Crisis económica: desastre del empleo a nivel mundial | 5 de Septiembre.
vie. Ago 23rd, 2019

Crisis económica: desastre del empleo a nivel mundial

Según la Organización Internacional del Trabajo (OIT), la crisis económica desatada a nivel global provocará un incremento dramático del número de desempleados, trabajadores pobres y empleos vulnerables para el 2009, tal como recoge su Informe de Tendencias Mundiales del Empleo.

Al tener en cuenta los nuevos avances en el mercado laboral y en función de los esfuerzos en la recuperación, el parte señala que el desempleo en el mundo podría aumentar en este año con respecto al anterior en una cifra entre 18 y 30 millones de trabajadores, y hasta más de 50 millones de continuar esta situación de deterioro.

De acuerdo con la OIT, si se materializan esas predicciones, cerca de 200 millones de trabajadores, en especial de las economías en desarrollo, podrían pasar a integrar las filas de la pobreza extrema.

“El mensaje de la OIT es realista, no alarmista. Nos enfrentamos a una crisis del empleo de alcance mundial. Muchos gobiernos son conscientes de la situación y están tomando medidas, pero es necesario emprender acciones más enérgicas y coordinadas para evitar una recesión social mundial. La reducción de la pobreza está en retroceso y las clases medias a nivel global se están debilitando. Las consecuencias políticas y de seguridad son de proporciones gigantescas”, declaró Juan Somavia, Director General del organismo.

Ante tales desafíos, corresponde a los gobiernos tomar medidas para la creación de nuevos puestos y garantizar la protección social de los asalariados.

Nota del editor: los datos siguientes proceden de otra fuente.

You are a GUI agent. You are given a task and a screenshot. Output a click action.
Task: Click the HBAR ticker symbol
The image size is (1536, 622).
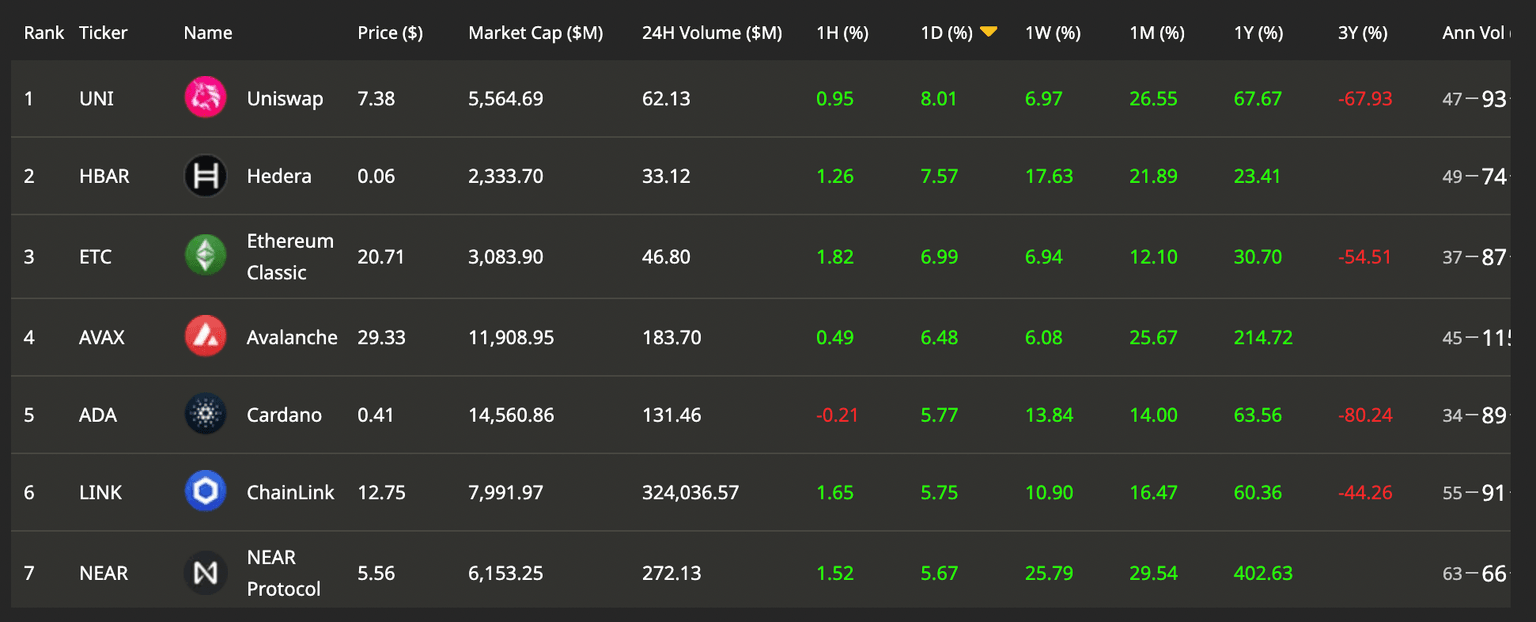(104, 177)
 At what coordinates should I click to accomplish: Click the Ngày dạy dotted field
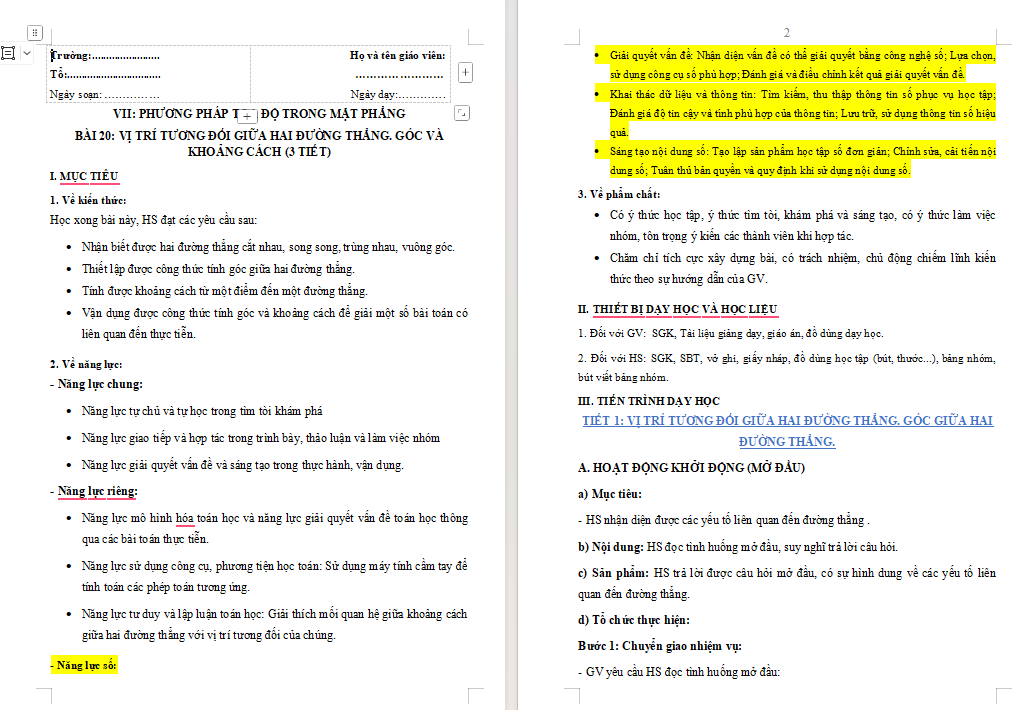click(x=398, y=94)
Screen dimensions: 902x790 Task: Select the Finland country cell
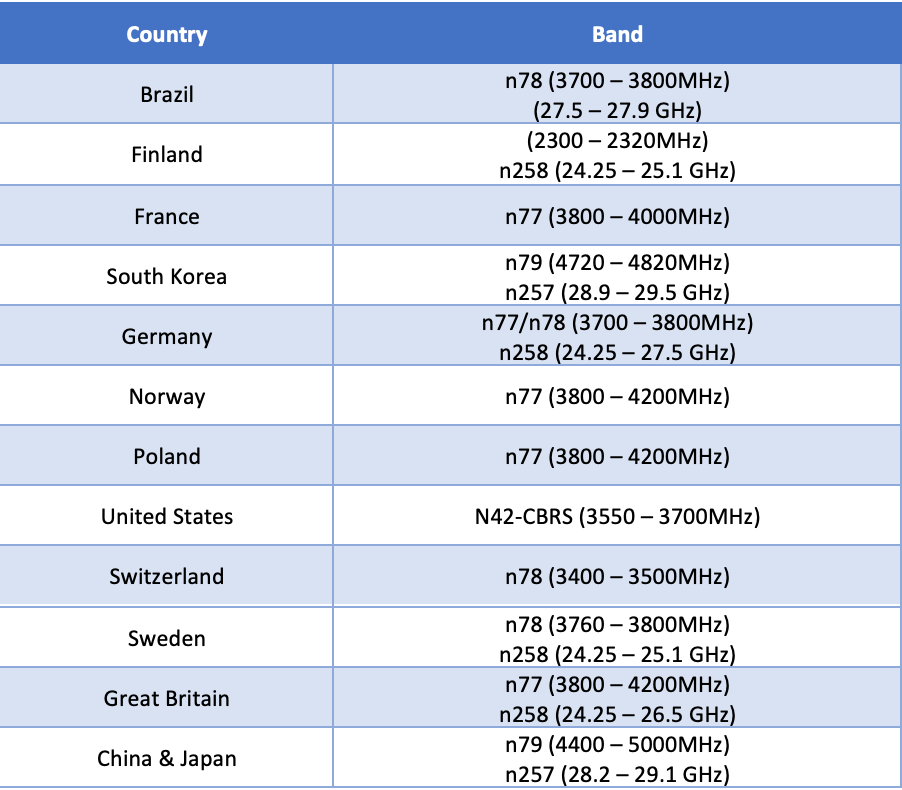click(167, 155)
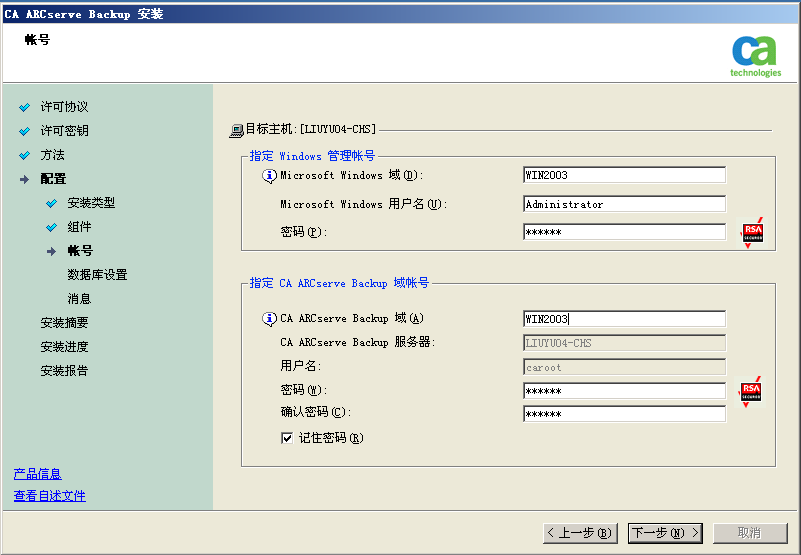Open the 查看自述文件 link

tap(49, 496)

Si la situación económica se deteriora más allá de lo previsto la tasa de desempleo mundial podría aumentar hasta el 6,5 por ciento. El número de trabajadores pobres -personas que viven por debajo de la línea de pobreza de dos dólares diarios- puede aumentar hasta alcanzar un total de mil 400 millones, lo cual representaría cerca de la mitad de los asalariados en el orbe.

En 2009, la proporción de ciudadanos con ocupaciones vulnerables podría aumentar de manera considerable y afectar al 53 por ciento de la población laboral.

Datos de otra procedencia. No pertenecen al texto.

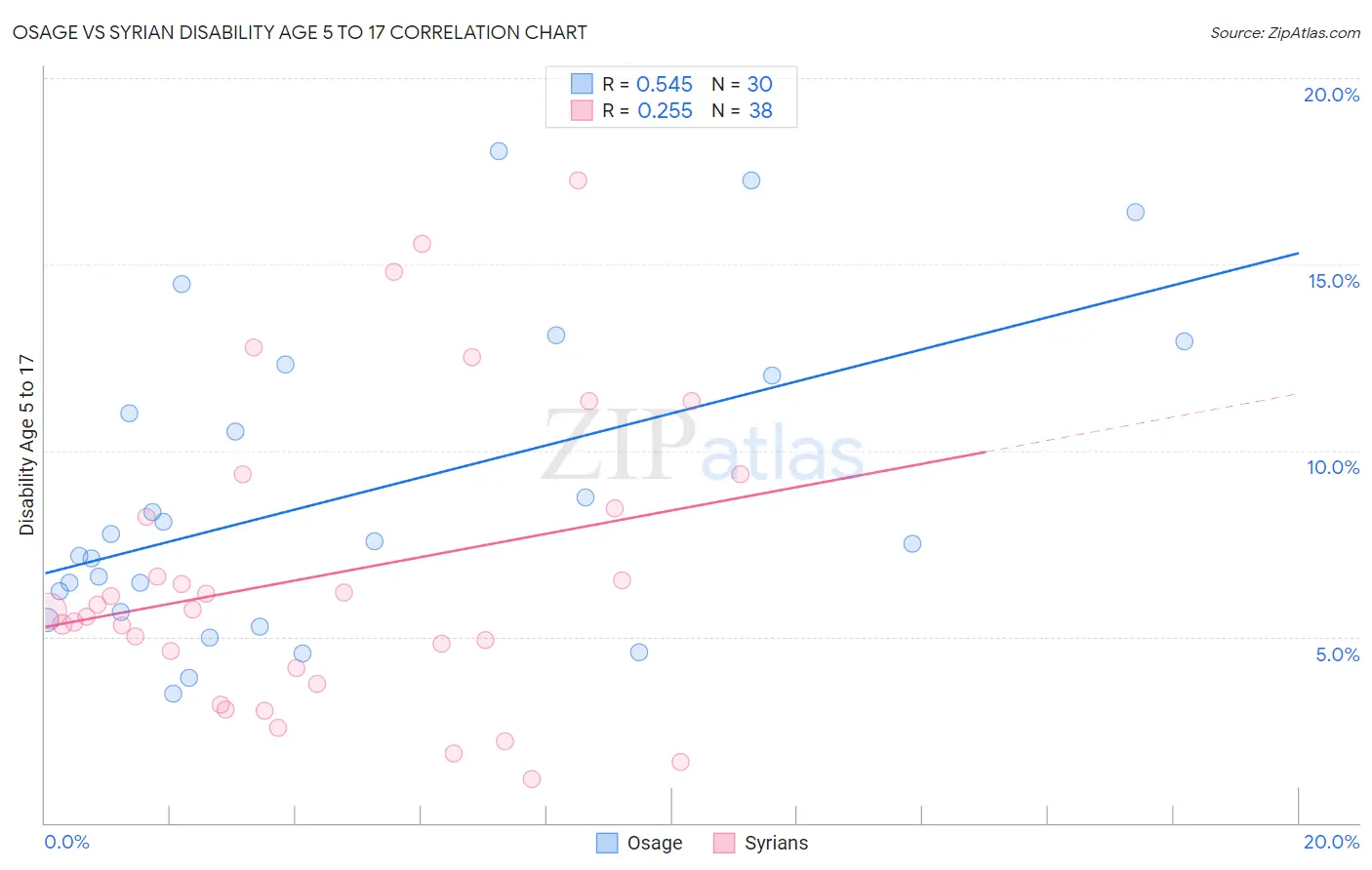Viewport: 1372px width, 870px height.
Task: Click the 0.0% x-axis label
Action: 66,842
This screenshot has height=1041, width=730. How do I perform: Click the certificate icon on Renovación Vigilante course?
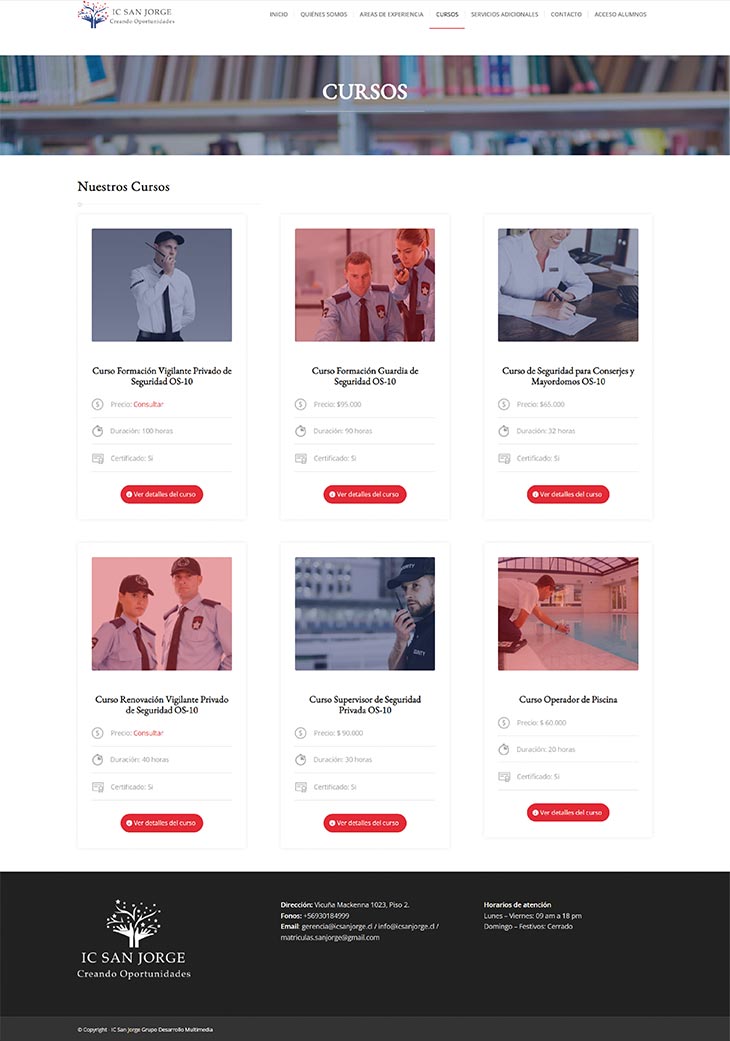click(98, 787)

De acuerdo con el estudio en cuestión, el África Subsahariana y Asia meridional sobresalen por las pésimas condiciones de su mercado laboral y por tener la proporción más alta de trabajadores pobres de todas las regiones del mundo.

Aunque la tendencia ha ido en descenso durante los últimos diez años, alrededor de las cuatro quintas partes de la población laboral en estas regiones seguían clasificándose en 2007 como menesterosos.

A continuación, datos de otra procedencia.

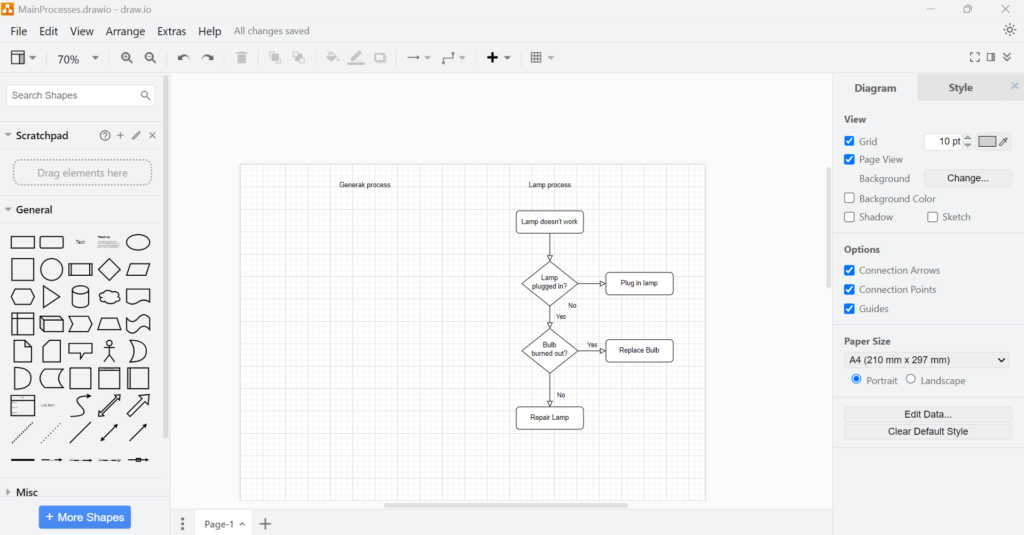Viewport: 1024px width, 535px height.
Task: Expand the Misc shapes section
Action: point(27,492)
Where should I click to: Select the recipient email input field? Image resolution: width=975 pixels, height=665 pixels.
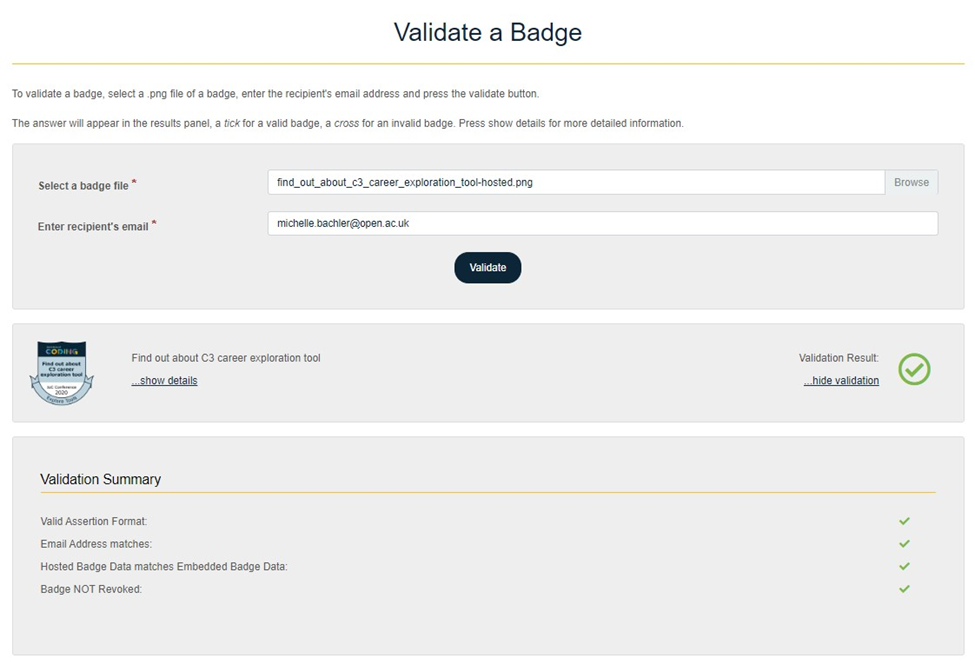coord(602,222)
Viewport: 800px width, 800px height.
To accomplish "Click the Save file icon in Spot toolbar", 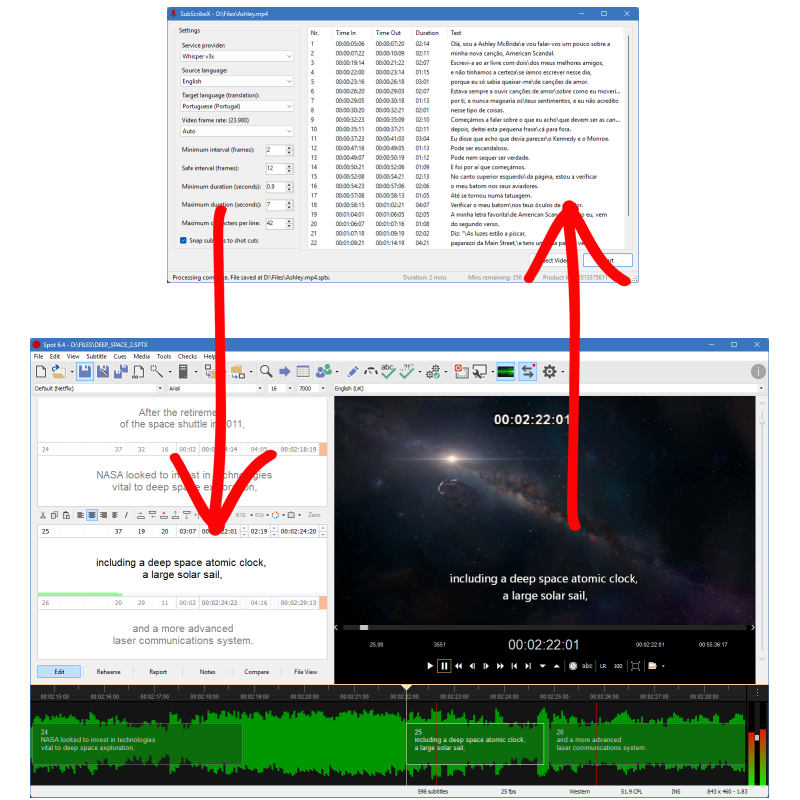I will (84, 372).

Tales datos son augurio de una escalofriante situación a escala global. La crisis económica influye de manera directa en los índices de empleo. Ya no sólo se trata de conseguir un puesto sino de tener la garantía de poderlo mantener o de ser resarcido durante los tiempos de recesión.

De no tomarse medidas serias y paliativas, millones de personas más en el orbe quedarán desempleadas y, por consiguiente, sus familias se verán desprovistas de servicios básicos y derechos vitales como la alimentación y la salud.

Al subrayar la necesidad de adoptar disposiciones para apoyar a los grupos vulnerables del mercado laboral -jóvenes y mujeres, principalmente- el informe de la OIT observa que hay un enorme potencial de trabajo desaprovechado en todo el mundo.

“El crecimiento y el desarrollo económicos podrían ser mucho mayores si se diera la oportunidad a las personas de tener un trabajo decente a través de inversiones productivas y políticas activas dirigidas al mercado de trabajo”, declara.

De ahí que la OIT impulse a los gobiernos a formular políticas que ofrezcan mayor cobertura de las prestaciones por desempleo y los regímenes de seguro; reconversión profesional de los trabajadores que han perdido el puesto; y protección de las pensiones frente a la caída catastrófica de los mercados financieros.

Según el organismo internacional es indispensable la inversión pública en viviendas, infraestructuras comunitarias y empleos verdes, así como el apoyo a las pequeñas y medianas empresas, y el diálogo social a escala nacional, sectorial y empresarial.

“Si un gran número de países aplicaran políticas coordinadas conformes con la Agenda de Trabajo Decente de la OIT, los efectos de la recesión en las empresas, los trabajadores y sus familias podrían amortiguarse y la recuperación podría prepararse mejor”, afirman los expertos.

El panorama es bastante desalentador. Les toca a los pueblos, a los sufrientes, exigir a sus gobiernos la aplicación de tales medidas y otras iniciativas que protejan uno de sus más elementales derechos humanos: el derecho al trabajo.